6 'Pengkhianatan' Donald Trump pada Para Pendukungnya

Selama masa kampanye, Trump terkenal dengan sosoknya yang nyinyir, dan penuh retorika kebencian. Di kantor New York Times, ia berubah.

oleh Arie Mega Prastiwi diperbarui 23 Nov 2016, 14:00 WIB
Diterbitkan 23 Nov 2016, 14:00 WIB

Liputan6.com, New York - Presiden terpilih Donald Trump ternyata tidak terlalu idealis. Dia adalah seorang 'salesman' yang mencari keuntungan dari siapapun yang ada di dekatnya.

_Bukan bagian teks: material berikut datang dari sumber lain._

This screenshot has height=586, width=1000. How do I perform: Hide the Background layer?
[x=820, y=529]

Selama masa kampanye. Trump memberi energi kepada orang-orang yang tidak 'tersentuh' oleh Hillary Clinton.. Slogannya 'Make American Great Again' terdengar menjanjikan, ia berjanji bakal berbuat apapun untuk melindung warga AS dan berkoara bakal memenjarakan Hillary.

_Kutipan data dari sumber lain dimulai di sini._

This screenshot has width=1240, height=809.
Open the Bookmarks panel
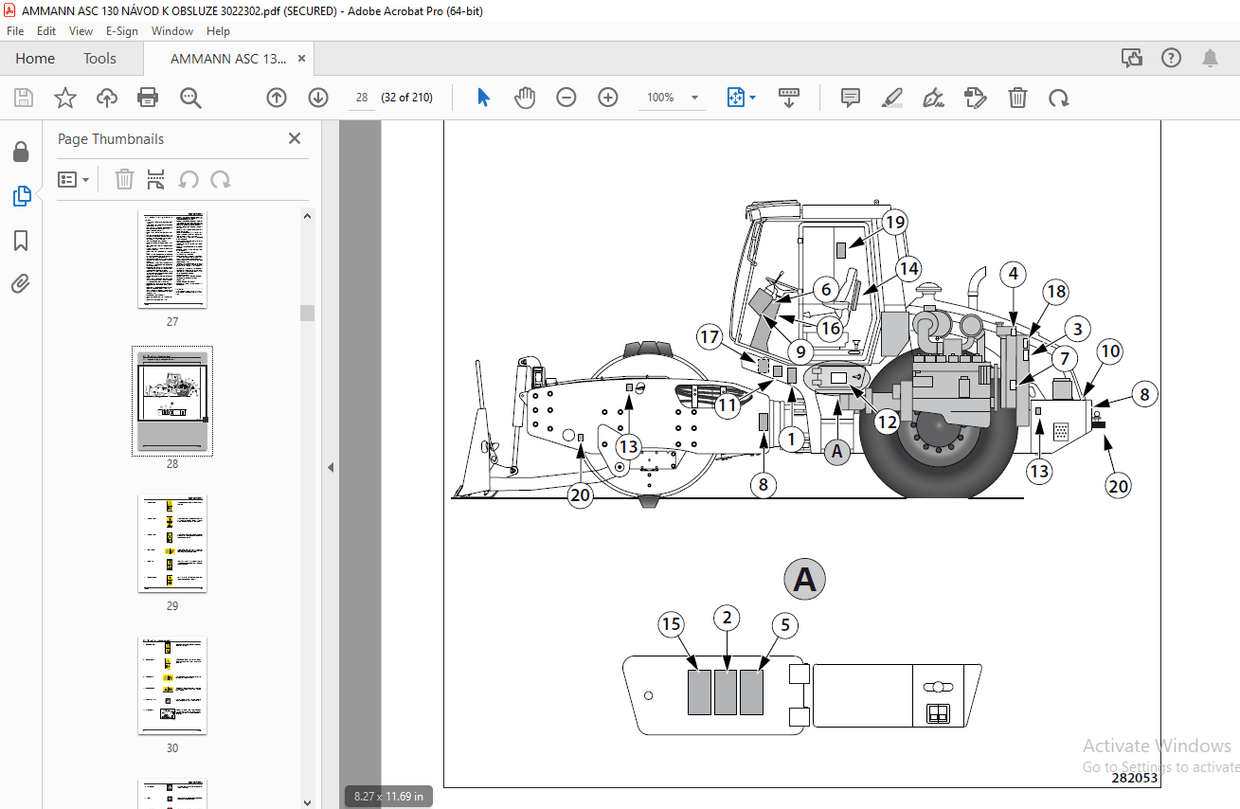pos(21,240)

Dilansir dari Quartz, pada Rabu (23/11/2016), saat berkunjung ke surat kabar yang pernah Trump tuduh curang, New York Times, miliarder nyentrik itu berubah.

Trump bertemu dengan para eksekutif dan staf editorial surat kabar yang terang-terangan dalam editorialnya mendukung Hillary Clinton. Di kantor itu, semua retorika presiden terpilih ke-45 AS itu tak terlihat.

Kepribadian Trump pun berubah drastis. Ia yang pernah menuduh New York Times tak imbang dalam memberitakan Pilpres AS, ketika bertemu jajaran pimpinan media dan wartawan, ia berbalik 180 derajat -- jadi hangat dan ramah. Kontradiktif dengan apa yang dilihat dan diidolakan oleh para pendukungnya. 

Berikut 6 'pengkhianatan' Donald Trump terhadap para pendukungnya saat bertemu dengan salah satu surat kabar tertua di AS itu:

1. Perubahan Iklim

Layaknya orang dari Partai Republik yang tidak mempercayai perubahan iklim, Trump pernah berkorar bahwa hal itu adalah hoax buatan China.

Trump bahkan mengancam akan menarik kesepakatan AS di KTT Perubahan Iklim pada November lalu.

Perubahan Iklim Ancam Rahasia Militer AS Terkuak (news.com.au)

Namun, saat ditanya oleh wartawan senior Tom Friedman tentang hal itu, Trump menjawab: "Saya memperhatikan hal itu dengan seksama. Saya punya pikiran yang terbuka."

"Saya pikir, ada hubungan antara kebiasaan dan perilaku manusia terhadap perubah iklim. Tergantung seperti apa," jawab Trump lagi.

Miliarder itu juga akan mempertimbangkan sejauh apa perubahan iklim merugikan perusahaan-perusahaan AS.

2. Bukan Simbol Sayap Kanan

Selama masa kampanye, Trump digambarkan sebagai sosok yang kerap menonjolkan simbol-simbol dan pernyataan penuh kebencian. Ia menjadi sosok yang diidolai gerakan ultra nasionalis Alt-Right.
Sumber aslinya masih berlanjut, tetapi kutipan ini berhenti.